Cuenta la tradición que cuando se abrió la Caja de Pandora, todos los males del mundo salieron y asolaron a la humanidad.

Para que los seres humanos pudieran seguir viviendo, lo único que quedó en su interior fue la Esperanza.

La Esperanza de que ésta mala racha que estás pasando acabará.

La creencia de que ese ser querido que ha muerto irá a  un lugar mejor.

La fe de que hay personas que merece la pena conocer y situaciones estupendas por vivir.

Nuestro idioma tiene una verbo para cuando alguien renuncia a toda esperanza: éste verbo es “rendirse”.

Una persona puede perder, puede ser derrotada, pero no perderá en su lucha por la vida mientras no se rinda.

Todo aquel que trabaja por el bienestar de los demás sabe que cuando se ha tocado fondo, lo primero que hay que hacer es conseguir que se crea en que hay un futuro, posibilidades que se abrirán.

Que llegará el momento en que ésta situación no será más que un recuerdo.

Precisamente ésto es lo que te da razones para levantarte por la mañana y para mirar a la vida de frente, a los ojos.

Por supuesto que nos encontraremos individuos que se dedican a robar la tranquilidad y la fe en el futuro.

Pero el conseguir que las personas y la sociedad crean que vendrá un futuro mejor nos corresponde a cada uno de nosotros, tanto a nivel individual como social.

A lo largo de la historia hemos superado épocas terribles, y hemos creado arte, cultura y belleza.

Somos más fuertes de lo que creemos, y una de las cosas que nos hace fuertes es saber que nos queda mucho por vivir, disfrutar y compartir.

Nuestro idioma, tan bello y tan sabio, tiene una expresión absolutamente maravillosa:

“Abrigar una Esperanza”, porque se sabe que si se la cuida y se la protege, sobrevivirá y nos llevará a un futuro mejor.

#### Entradas de datos guardadas:
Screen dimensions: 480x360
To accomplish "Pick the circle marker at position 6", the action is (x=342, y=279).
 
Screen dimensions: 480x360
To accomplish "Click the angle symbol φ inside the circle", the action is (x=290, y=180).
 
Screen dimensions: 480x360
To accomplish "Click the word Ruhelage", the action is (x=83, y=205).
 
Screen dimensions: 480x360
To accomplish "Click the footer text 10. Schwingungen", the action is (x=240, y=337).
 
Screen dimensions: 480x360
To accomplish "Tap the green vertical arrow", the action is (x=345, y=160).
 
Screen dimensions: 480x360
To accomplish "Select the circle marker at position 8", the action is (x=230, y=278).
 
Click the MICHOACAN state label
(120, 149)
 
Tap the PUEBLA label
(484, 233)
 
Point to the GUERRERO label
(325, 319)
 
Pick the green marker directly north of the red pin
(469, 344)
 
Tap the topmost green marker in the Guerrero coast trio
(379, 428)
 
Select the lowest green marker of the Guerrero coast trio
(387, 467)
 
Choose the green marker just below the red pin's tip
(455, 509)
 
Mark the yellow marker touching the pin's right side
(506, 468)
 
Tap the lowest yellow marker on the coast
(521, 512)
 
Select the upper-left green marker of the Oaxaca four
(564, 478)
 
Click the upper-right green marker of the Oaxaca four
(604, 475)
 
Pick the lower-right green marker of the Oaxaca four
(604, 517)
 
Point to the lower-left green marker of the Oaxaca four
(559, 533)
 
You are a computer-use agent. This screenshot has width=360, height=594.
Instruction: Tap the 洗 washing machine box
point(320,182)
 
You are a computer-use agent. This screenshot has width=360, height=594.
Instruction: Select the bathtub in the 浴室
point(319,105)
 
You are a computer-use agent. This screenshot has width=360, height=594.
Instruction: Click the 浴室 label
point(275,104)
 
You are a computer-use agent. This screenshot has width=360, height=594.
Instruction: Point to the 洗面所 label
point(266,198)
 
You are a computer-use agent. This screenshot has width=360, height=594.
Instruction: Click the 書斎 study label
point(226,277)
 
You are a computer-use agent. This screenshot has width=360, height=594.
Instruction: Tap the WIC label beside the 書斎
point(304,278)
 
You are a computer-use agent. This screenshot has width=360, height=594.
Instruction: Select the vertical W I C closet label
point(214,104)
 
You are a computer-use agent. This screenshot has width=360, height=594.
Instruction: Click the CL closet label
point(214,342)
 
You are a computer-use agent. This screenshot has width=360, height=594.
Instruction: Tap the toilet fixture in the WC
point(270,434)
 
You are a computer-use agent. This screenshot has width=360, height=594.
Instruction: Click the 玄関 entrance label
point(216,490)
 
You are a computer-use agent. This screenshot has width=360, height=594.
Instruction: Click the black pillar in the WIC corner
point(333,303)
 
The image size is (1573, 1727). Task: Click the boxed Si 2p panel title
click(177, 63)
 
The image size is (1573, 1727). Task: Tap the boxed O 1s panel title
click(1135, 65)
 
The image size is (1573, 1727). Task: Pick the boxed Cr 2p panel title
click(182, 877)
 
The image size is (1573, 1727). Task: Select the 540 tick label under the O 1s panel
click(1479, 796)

#### Tarea pendiente:
Copia el tramo del texto sobre la esperanza que va desde "Todo aquel que" hasta "que se abrirán.", pero cambia "bienestar" por "progreso".

#### Tarea resuelta:
Todo aquel que trabaja por el progreso de los demás sabe que cuando se ha tocado fondo, lo primero que hay que hacer es conseguir que se crea en que hay un futuro, posibilidades que se abrirán.